I was given a 3 month free subscription to Qobuz with my purchase of Audirvana+ and it works very well, sounds extremely good. There are many playlists for one to explore. When searching for stuff by some legendary artist however, say Elvis, Nat or Frank, you will get a lot of "noise" in the results in the form of useless compilations, best offs and such, that make it impossible to find the good stuff if you don't know the precise title, and I'm not sure why Qobuz, or any other service, would include those, other than boosting their library counts.
On the go, Qobuz works well within the USB Audio Player Android app, but streaming will freeze at some points in my commute unless I chose a lower resolution than 16/44 i.e. a subscription cheaper than the 20 CHF or $ / mth one would be enough in that use case, and 4G works pretty well in Switzerland. But then, for home, I'd like to have the premium subscription. But for what? for 1 hour on weekends, at most, where I can sit and enjoy some music. I'm unable to work and listen to music, and if I could, I'm not sure I would use a streaming service over a choice of thousands of Internet radios.
So to me, a music service subscription is almost pointless. I could see being a Qobuz subscriber on and off, for just one month when I feel in the mood to explore some new music; then again, there's YouTube. That's another problem I have: a lot of the new music, or the old music I was curious about, I just don't like enough to buy. For the remainder, a meager list of a dozen must-have titles or so gleaned from my 3 month free subscription, I can buy the CDs for cheap or even borrow at the public library.
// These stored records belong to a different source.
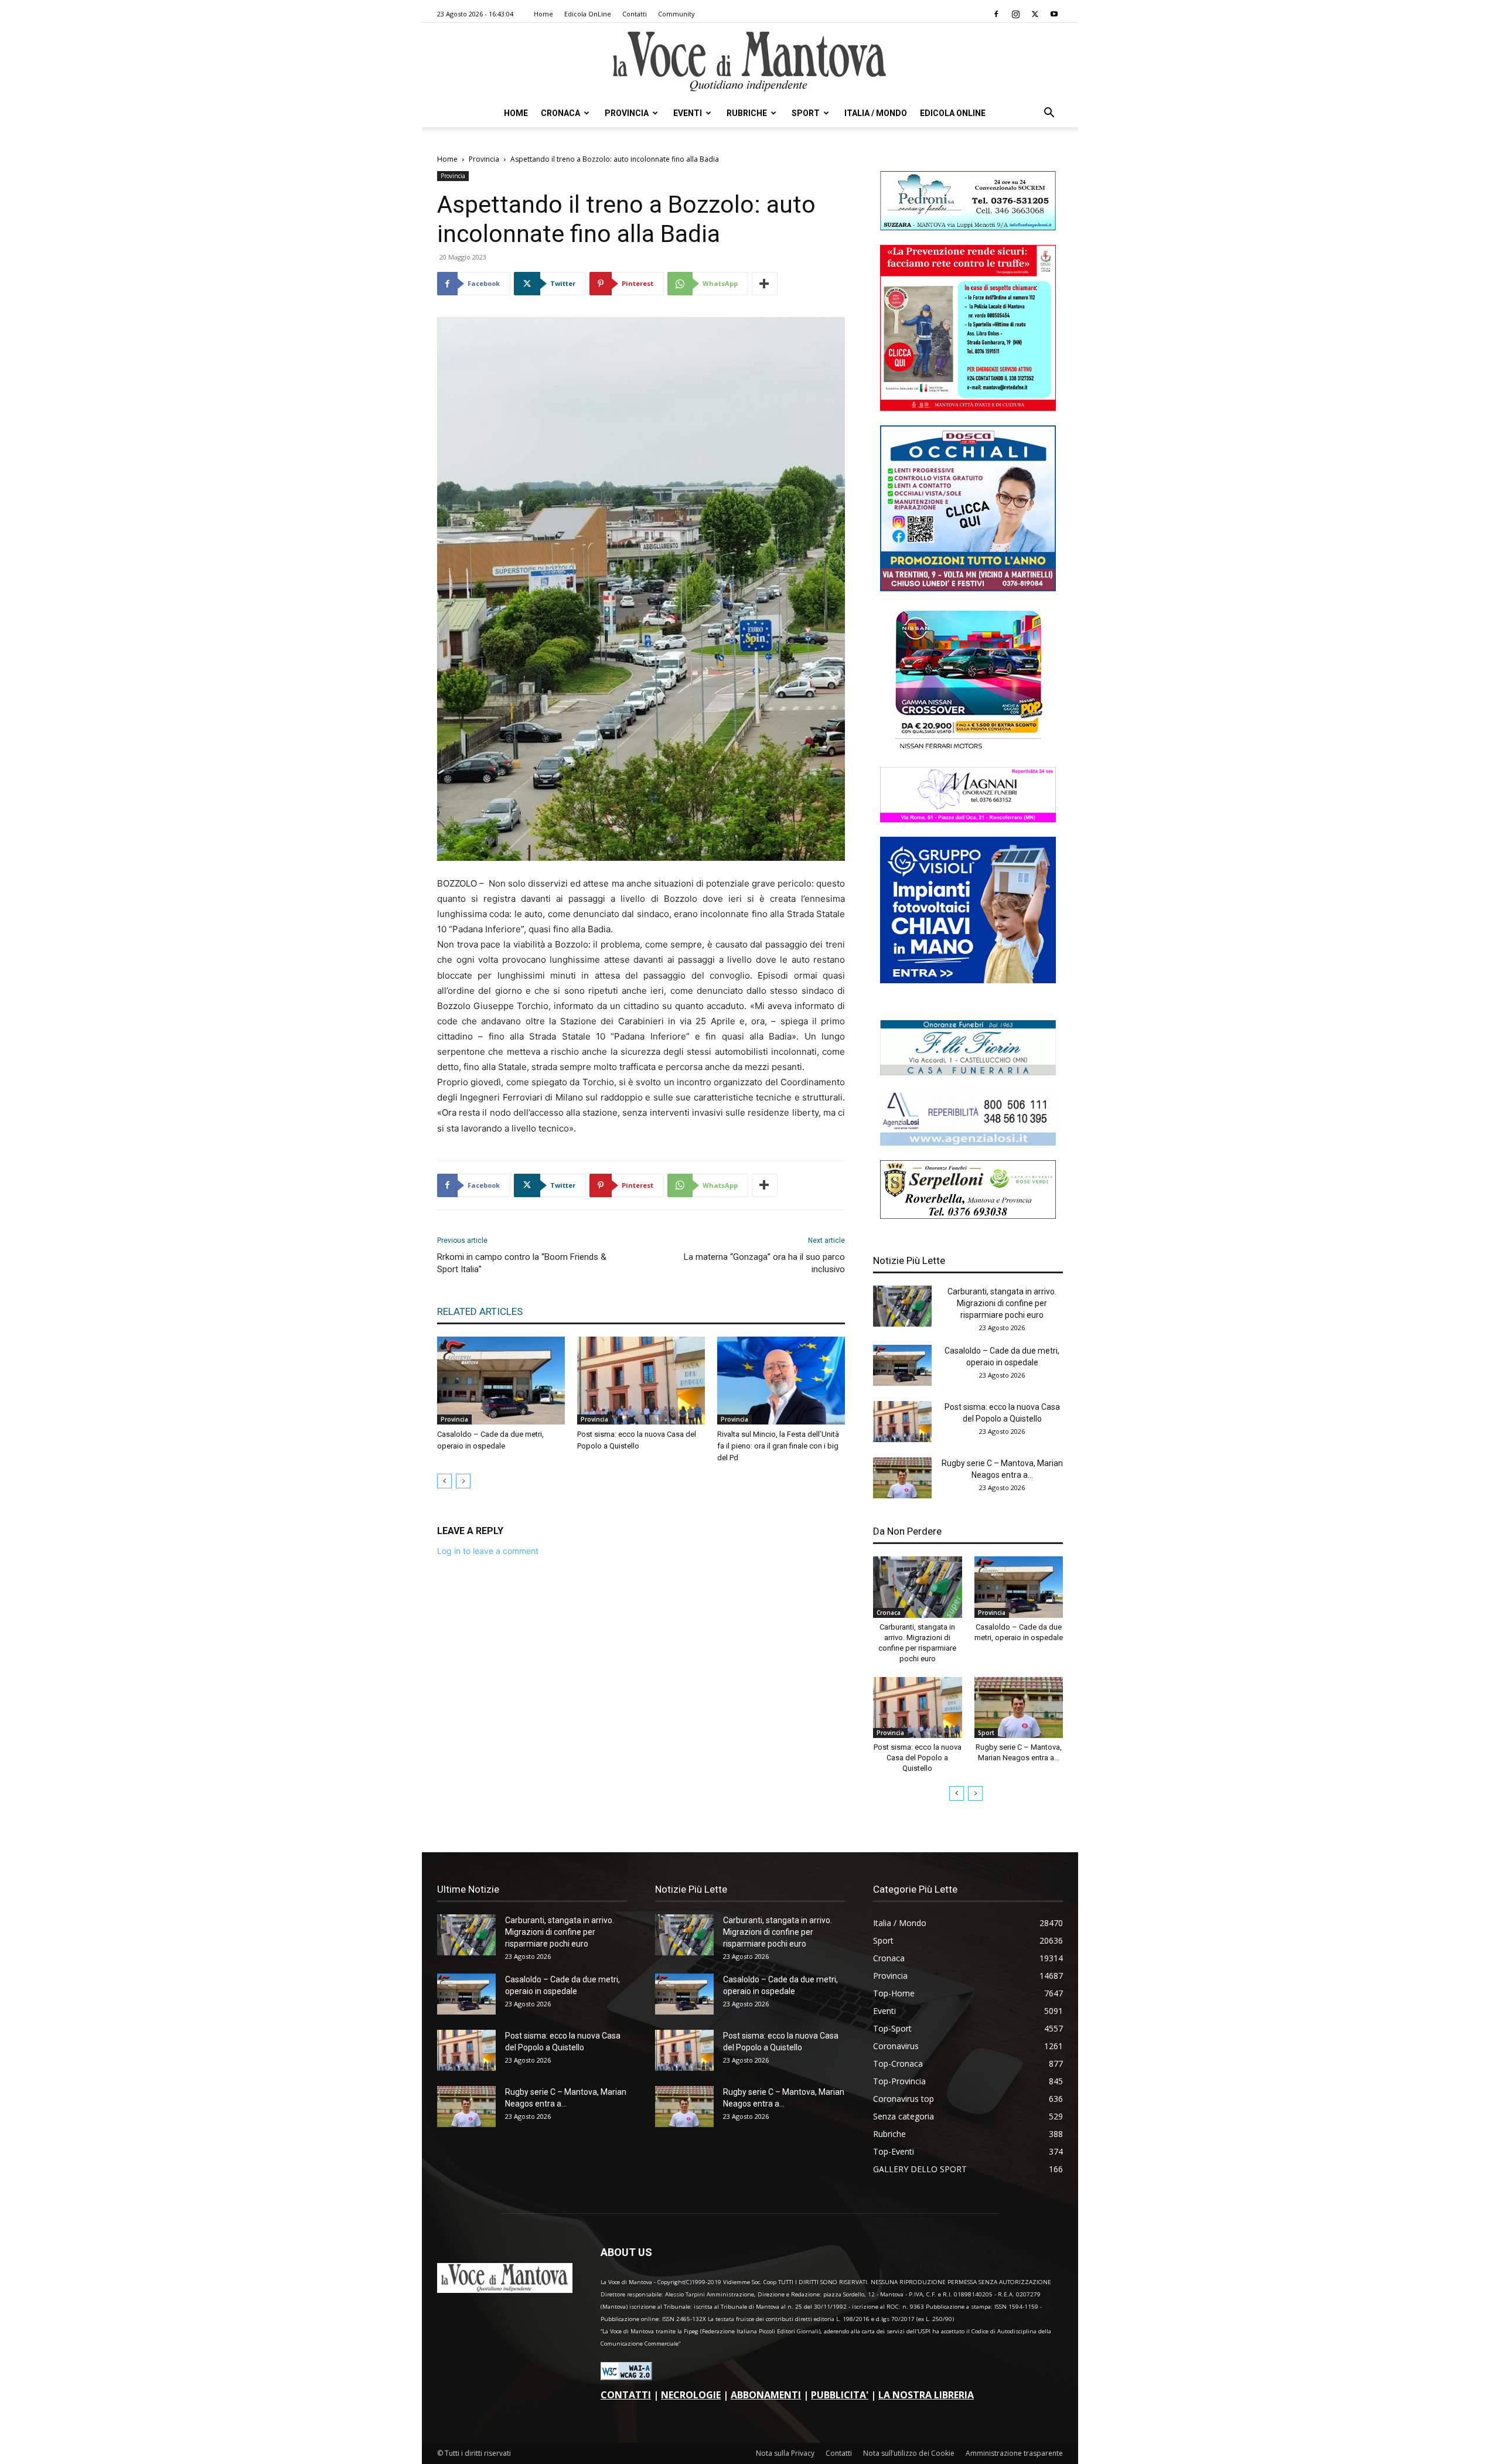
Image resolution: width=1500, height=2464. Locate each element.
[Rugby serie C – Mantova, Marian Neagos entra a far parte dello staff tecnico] (902, 1477)
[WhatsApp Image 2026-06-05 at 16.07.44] (968, 749)
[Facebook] (996, 14)
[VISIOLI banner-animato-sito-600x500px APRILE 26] (968, 980)
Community (676, 13)
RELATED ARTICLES (480, 1311)
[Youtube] (1054, 14)
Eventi (687, 113)
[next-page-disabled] (463, 1481)
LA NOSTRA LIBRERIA (926, 2394)
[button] (1049, 114)
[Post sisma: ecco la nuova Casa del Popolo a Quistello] (641, 1380)
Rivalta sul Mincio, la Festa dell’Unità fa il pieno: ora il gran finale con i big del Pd (778, 1446)
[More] (765, 283)
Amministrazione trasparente (1014, 2453)
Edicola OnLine (587, 13)
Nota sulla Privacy (785, 2453)
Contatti (634, 13)
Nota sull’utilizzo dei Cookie (908, 2453)
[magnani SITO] (968, 818)
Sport (806, 113)
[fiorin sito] (968, 1072)
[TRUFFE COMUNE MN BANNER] (968, 407)
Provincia (627, 113)
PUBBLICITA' (839, 2394)
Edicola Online (953, 113)
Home (543, 13)
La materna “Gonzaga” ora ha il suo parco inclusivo (764, 1263)
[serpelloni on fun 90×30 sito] (968, 1215)
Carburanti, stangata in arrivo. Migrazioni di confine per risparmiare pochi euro (1001, 1303)
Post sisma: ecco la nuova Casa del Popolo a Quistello (918, 1758)
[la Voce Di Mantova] (750, 61)
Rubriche (747, 113)
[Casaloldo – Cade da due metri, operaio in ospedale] (501, 1380)
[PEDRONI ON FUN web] (968, 227)
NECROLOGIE (691, 2394)
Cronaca (560, 113)
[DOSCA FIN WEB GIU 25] (968, 588)
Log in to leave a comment (487, 1551)
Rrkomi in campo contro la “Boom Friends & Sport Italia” (521, 1263)
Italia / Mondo (875, 113)
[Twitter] (1035, 14)
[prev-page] (444, 1481)
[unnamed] (968, 1142)
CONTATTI (626, 2394)
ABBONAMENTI (766, 2394)
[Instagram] (1015, 14)
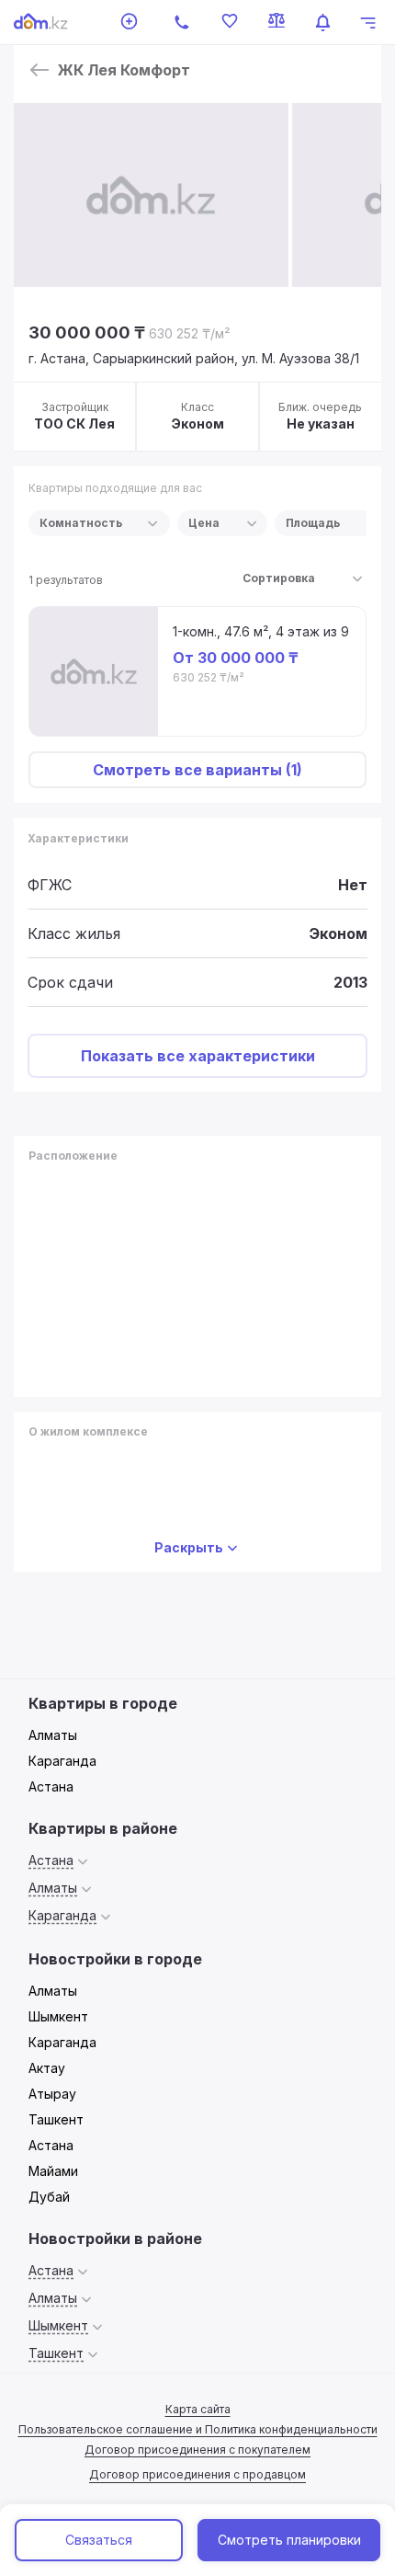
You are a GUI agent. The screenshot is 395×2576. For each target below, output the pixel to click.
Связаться (98, 2539)
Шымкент (58, 2016)
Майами (53, 2171)
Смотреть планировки (289, 2539)
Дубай (49, 2196)
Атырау (52, 2093)
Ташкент (56, 2119)
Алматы (52, 1735)
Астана (50, 1786)
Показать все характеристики (198, 1056)
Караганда (62, 1761)
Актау (46, 2068)
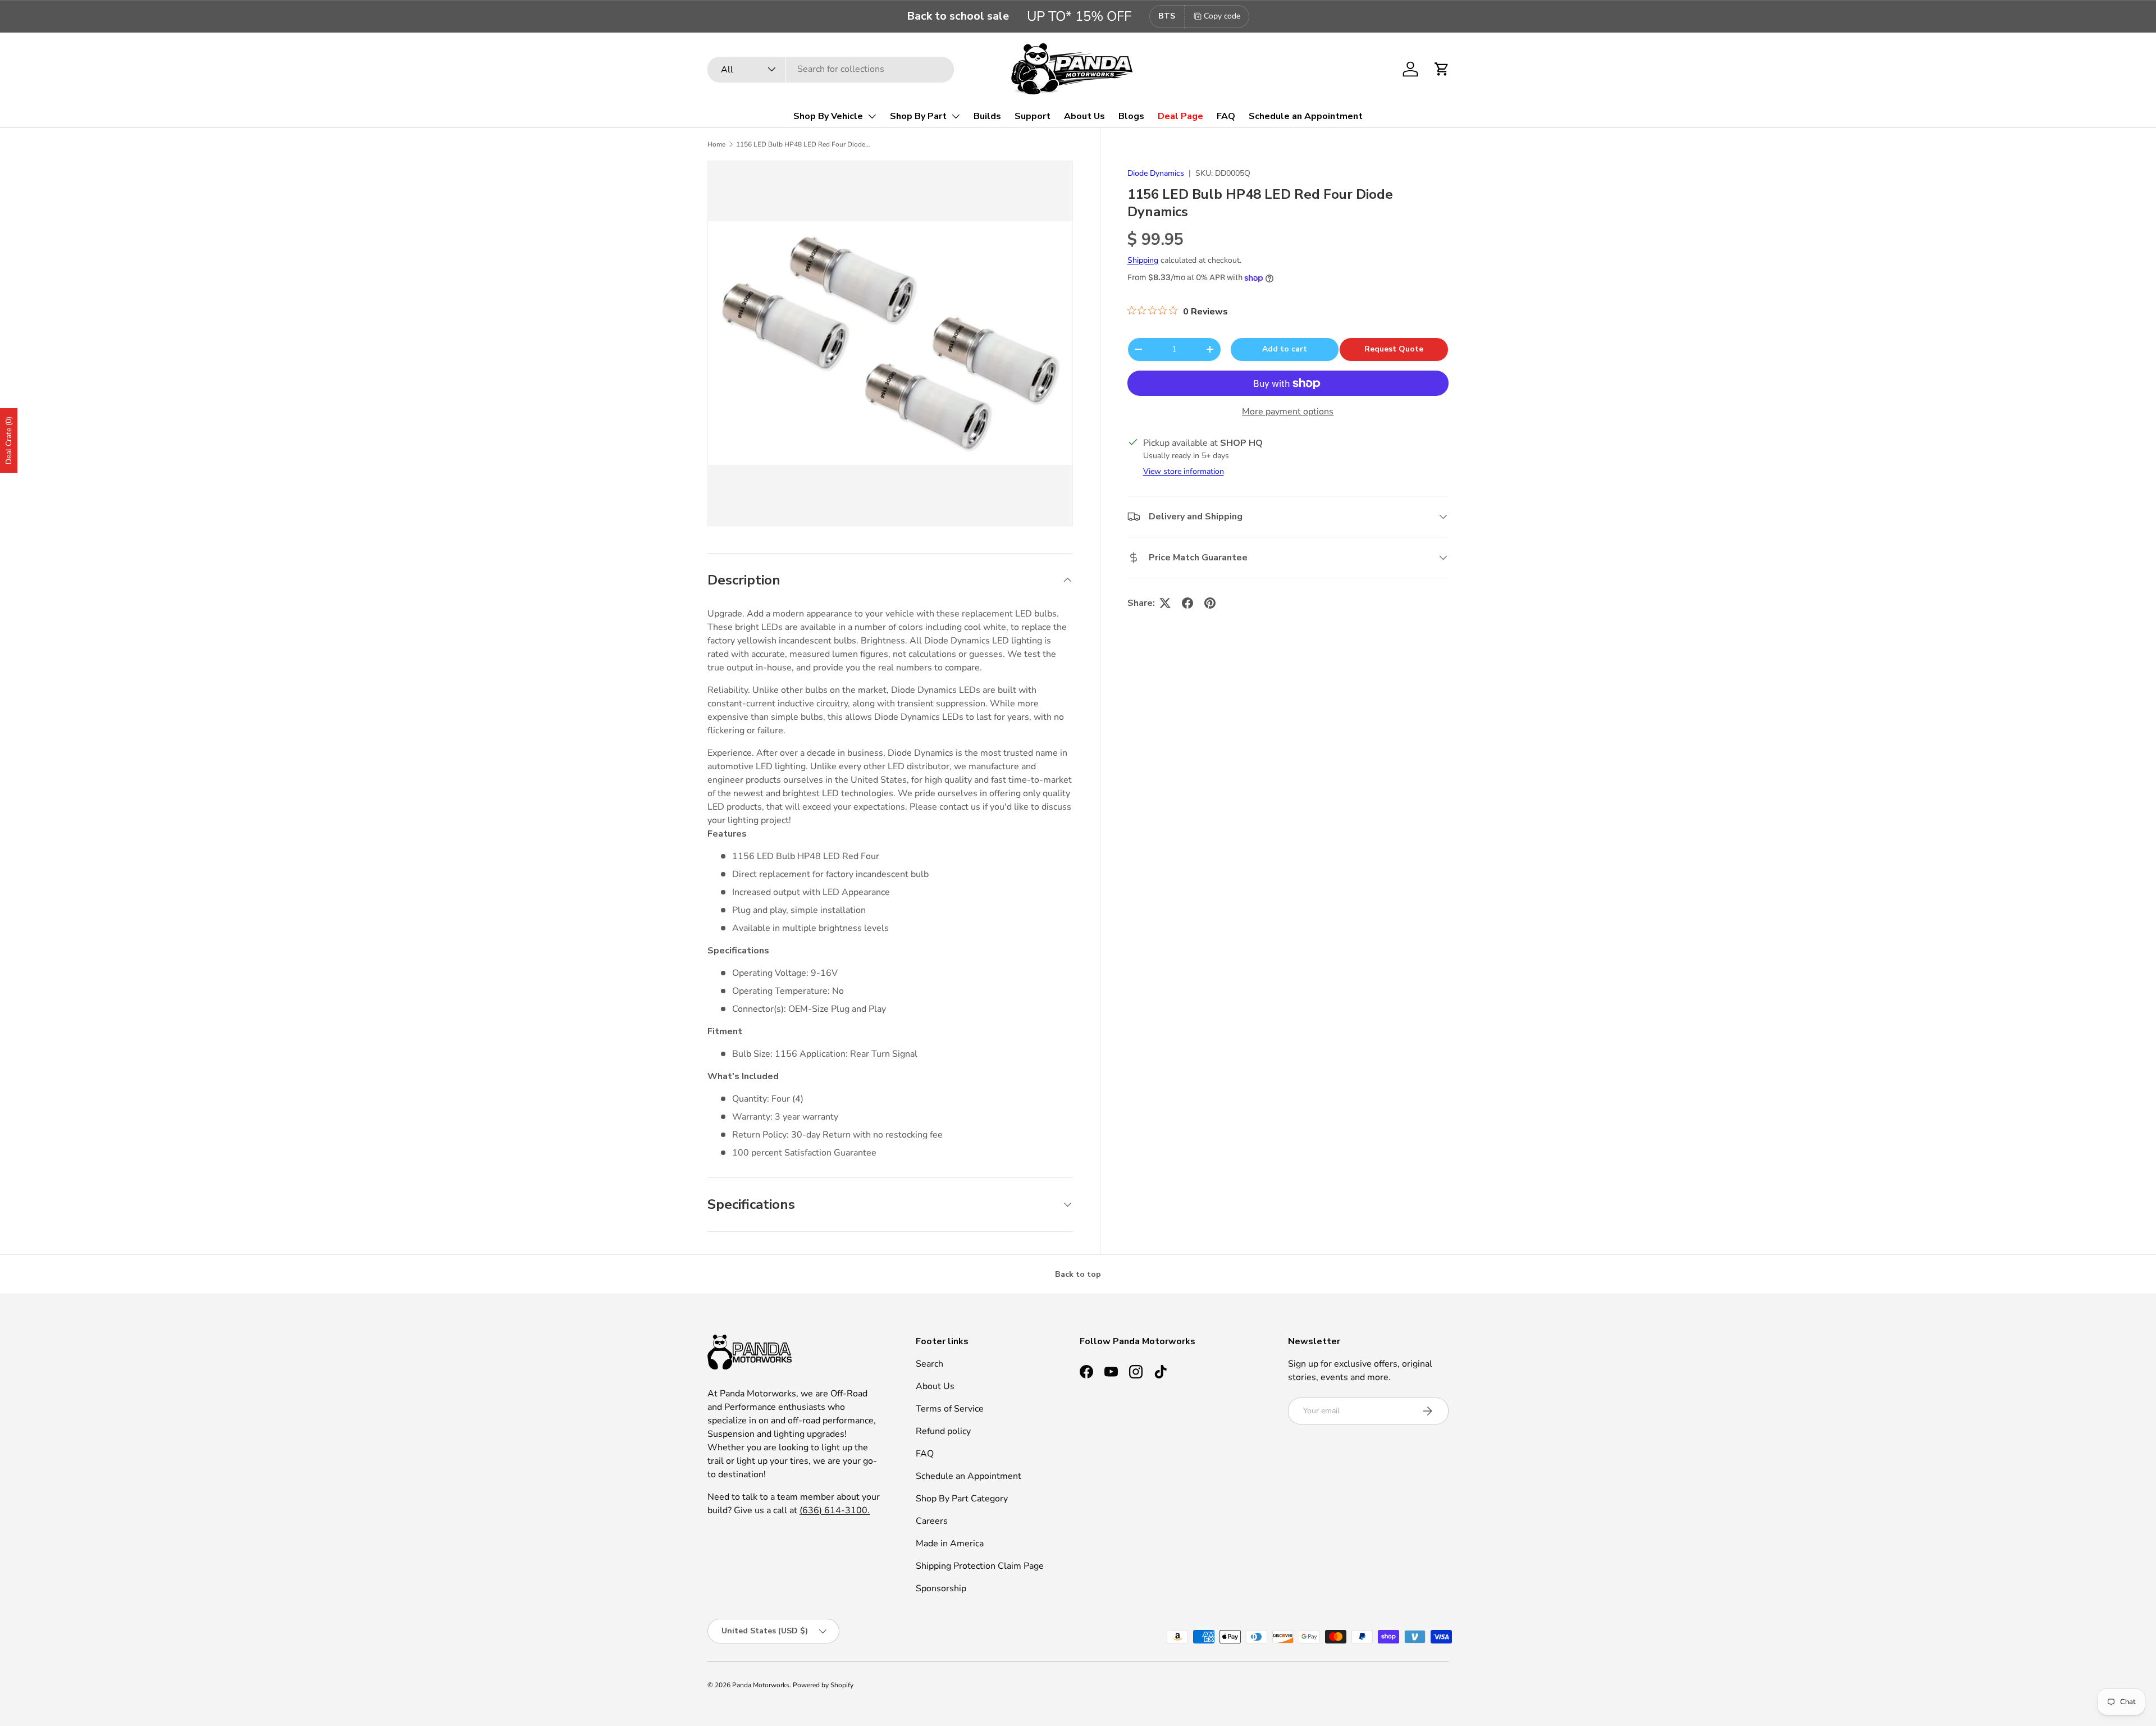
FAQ (1226, 116)
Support (1032, 116)
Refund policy (943, 1431)
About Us (1084, 116)
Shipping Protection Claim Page (980, 1566)
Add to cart (1284, 349)
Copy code (1222, 16)
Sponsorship (941, 1588)
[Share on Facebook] (1187, 603)
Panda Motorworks (760, 1685)
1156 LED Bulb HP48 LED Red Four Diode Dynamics (803, 144)
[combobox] (830, 69)
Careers (932, 1521)
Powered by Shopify (823, 1685)
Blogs (1131, 116)
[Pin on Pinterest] (1210, 603)
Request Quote (1393, 349)
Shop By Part (918, 116)
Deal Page (1180, 116)
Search (929, 1364)
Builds (987, 116)
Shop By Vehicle (828, 116)
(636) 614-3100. (835, 1510)
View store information (1183, 471)
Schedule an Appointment (1306, 116)
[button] (1441, 69)
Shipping (1142, 260)
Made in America (950, 1543)
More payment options (1287, 411)
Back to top (1078, 1274)
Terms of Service (950, 1409)
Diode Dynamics (1155, 173)
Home (716, 144)
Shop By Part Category (962, 1498)
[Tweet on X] (1165, 603)
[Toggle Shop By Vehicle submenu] (872, 116)
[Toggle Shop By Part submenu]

I like Qobuz's service for buying music in that you get the choice of several formats. It proved very useful once when I bought an album that sounded awful in FLAC format; as their rep was being a d*ck about it claiming it was only my ears and his audiophile ears knew better, it occured to me to dowload the uncompressed WAV, and converting it to FLAC myself using dbPowerAmp, which worked. So their file was bad and they wouldn't admit it, or refund me, but to their credit having a choice of several formats proved an extremely useful feature. THAT BEING SAID, CDs can be bought online here typically for 30% less (sometimes even less) than the standard Qobuz CD format price. It's not that I'm on a very strict budget, but we do have a family budget and priorities, and my wife and I tend to mercilessly cut or avoid expenses that are not fully justified.